• BANA AŞK MEKTUBU GÖNDER

    Sevgili!

    Bütün bir uykusuz geçen geceden sonra sana bu mektubu sabah sabah yazıyorum.
    …..

    “bana aşk mektubu gönder” diyorsun. Şimdiye kadar gönderdiklerim çoğu neydi zaten. Sen benim gözlerimin içine bakarak bir kere olsun “seni seviyorum” dememişsindir. Ben, her yerde, her zaman, yıldızlı bir denizin üstünde, çam ağaçlı bir balkonda olsun, karanlık, yalnız senin gözlerinin ışıltısını gördüğüm ılık bir odada, bir hapishanenin görüşme yerinde mektupla olsun, mektupsuz olsun, nesirle olsun, şiirler olsun içimden her gelişte sana “seni seviyorum” demişimdir.
    ……

    benden emin olman beni öyle bahtiyar, öyle mağrur kıldı ki…Bir binbir gece şehrinin altın kakmalı kapılarından muzaffer girmiş bir eski zaman kahramanı gibi hissediyorum kendimi.

    Nazım (*)

    demiş Nazım karısına. Ve bende kıskanmışım her zamanki kadınsal hallerimle. Farkettimki hiç aşk mektubu almamışım ben. Sevgilim, hayatımın rengi, birtanem diye başlayan ve Ludwing van Beethoven’in sevgilisine son cümlesinde dediği gibi “ne olur beni sevmeye devam edin” şeklinde biten bir aşk mektubu almamış benim zavallı ruhum. Elim boş kaldıkça saçma takıntılar üretme konusunda uzman bir kadın olduğum için, yeni keşfim de bu oldu. Eski sevgililerimde yazmamış bana. Yazıklar olsun bu arada onlara da. İşin en ironik kısmı ise ben sayfa sayfa mektuplar yazmışım daima. Bazen vermişim, bazen bir defterin arasında saklamışım korkakça.

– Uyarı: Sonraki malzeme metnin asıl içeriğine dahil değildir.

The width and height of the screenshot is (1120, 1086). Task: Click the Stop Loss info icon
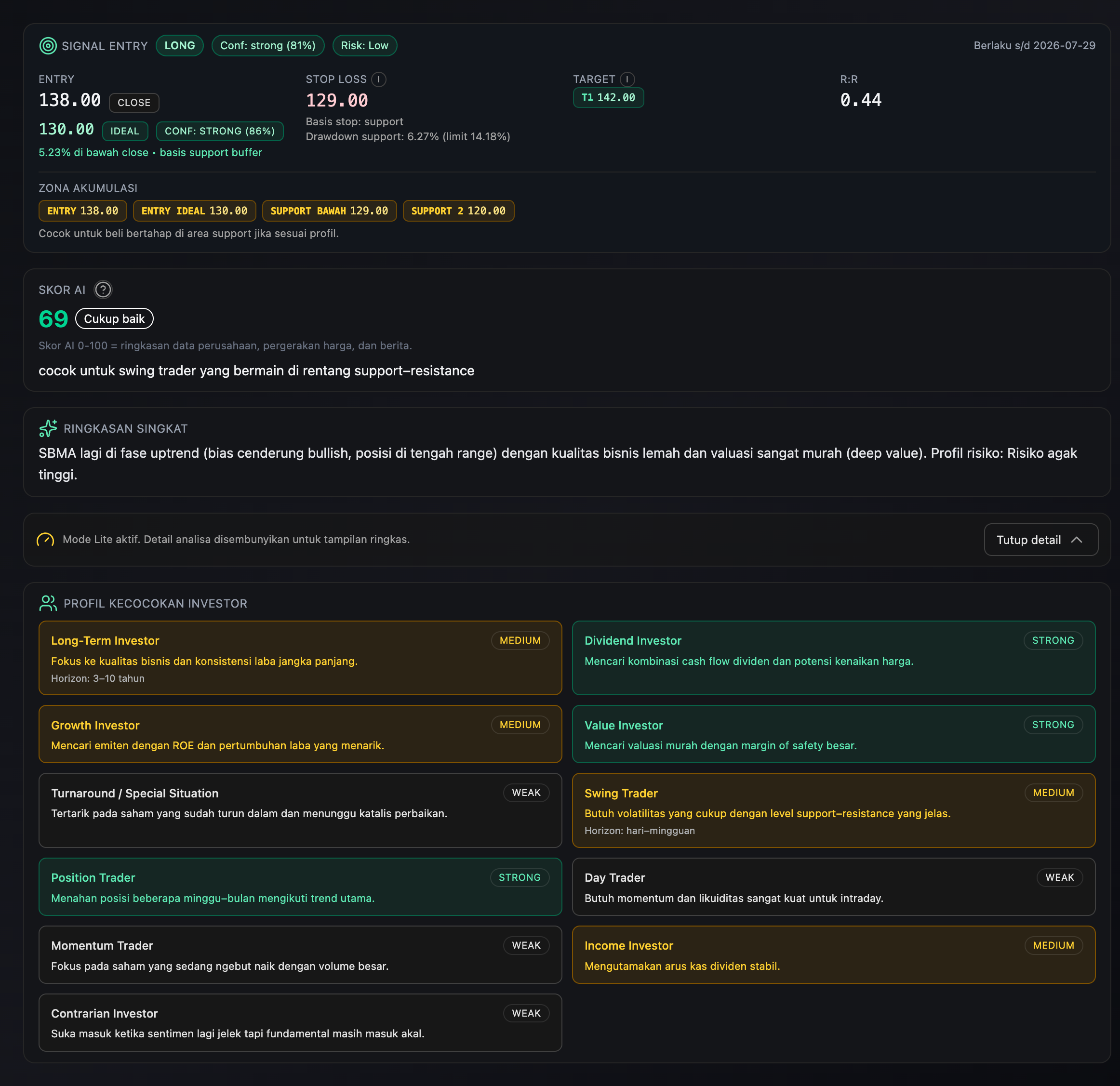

    Biliyorum aşk mektubu almak için vakit geç olmuş.

    Bu cümleyi yazdıktan sonra, kalkıp yatak odamın camına başımı yaslayıp, öylece daldım otoparkın solgun ışığına. Odamın camında görülen devasa binadaki çoğu insanın uyuduğunu varsaydım. Ne güzel bir sessizlik ve ıssızlık vardı bu gecede. Bazen Ankara’nın bir sokağında dolaştım, bazen de ağlayarak odamdaki yatağımın üzerinde olduğum günleri anımsadım. Genç kızken ne çok ağlatmışlar beni dedim gülümseyerek. Hiç bir erkeği ağlatmamış olmayı diledim. Sonra bir kıskançlık dalgası çalkalandı içimde, hemde gecenin sessiz karanlığında. Ağlatmalıydım dedim. Bir kere olsun ağlatmalıydım bende, diye mırıldandım. Ama çok geçti artık. Ben hep ağlatamayacak kadar sevmiş bir kadın oldum. Sevmeyi bilen, aşkı bilen bir kadın olarak ne kadar ayrıcalıklı ve ne kadar özel olduğumu duyumsadım. Ağlatmayı değilde ağlamayı mı sevdim acaba diye iç geçirdim.

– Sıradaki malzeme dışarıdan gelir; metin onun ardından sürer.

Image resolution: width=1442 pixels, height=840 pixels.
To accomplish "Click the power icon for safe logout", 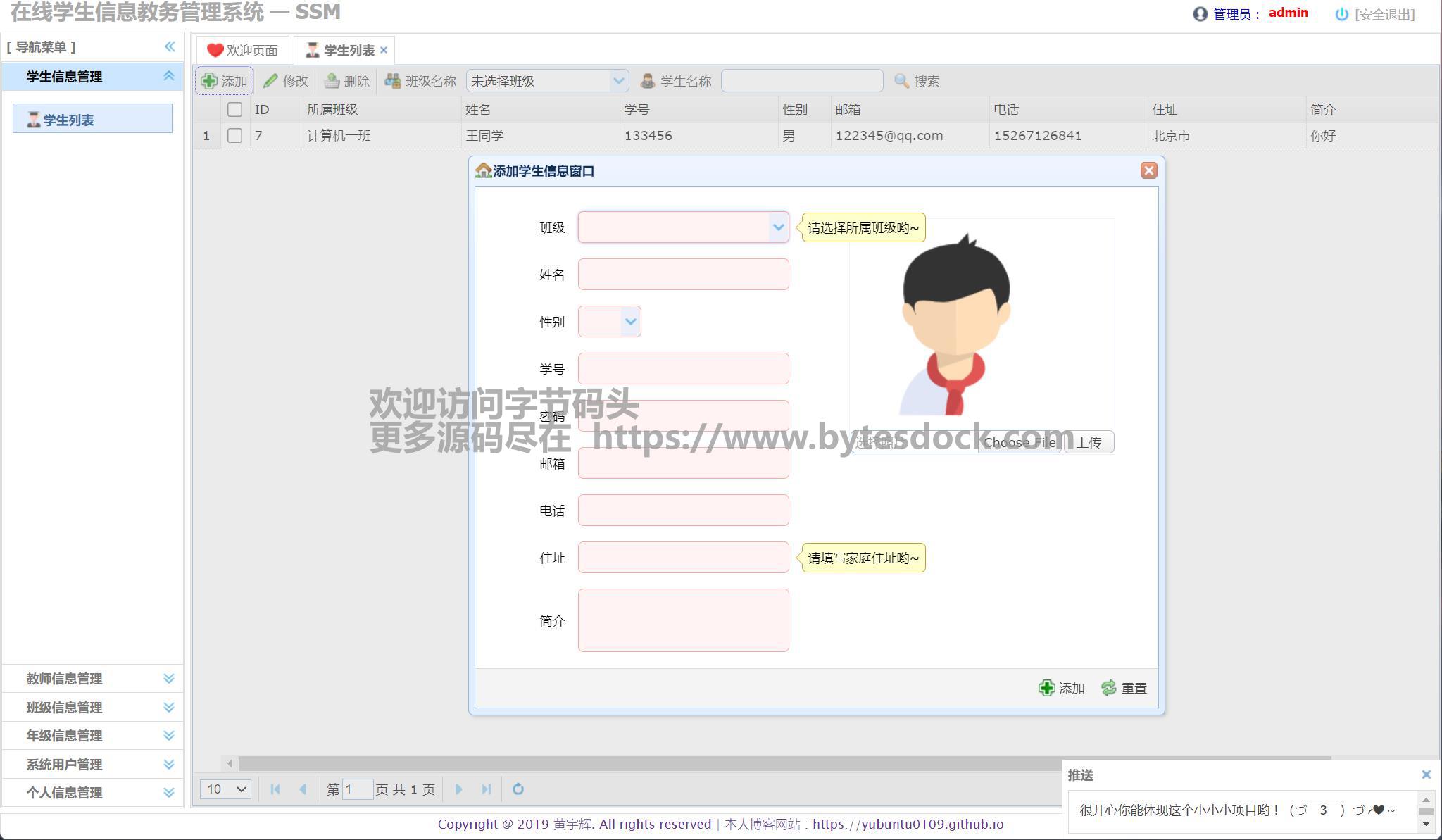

    Bu gece, şimdi, hemen bir aşk mektubu yazmak istedim. Kime olduğu önemli değildi. Başlanıp, sonra buruşturulup köşeye fırlatılan kağıt yığınları ile dolu bir gece geçmeliydi. Odamın bir köşesinde Joe Williams’ın Just The Way You Are şarkısı çalmalı ve kendimi yerleri pırıl pırıl cilalanmış bir Jazz kulübünde, gece yarısını henüz geçmişken ve yarılanmış bir kadeh kırmızı şarabımı içerken hayal etmeliydim.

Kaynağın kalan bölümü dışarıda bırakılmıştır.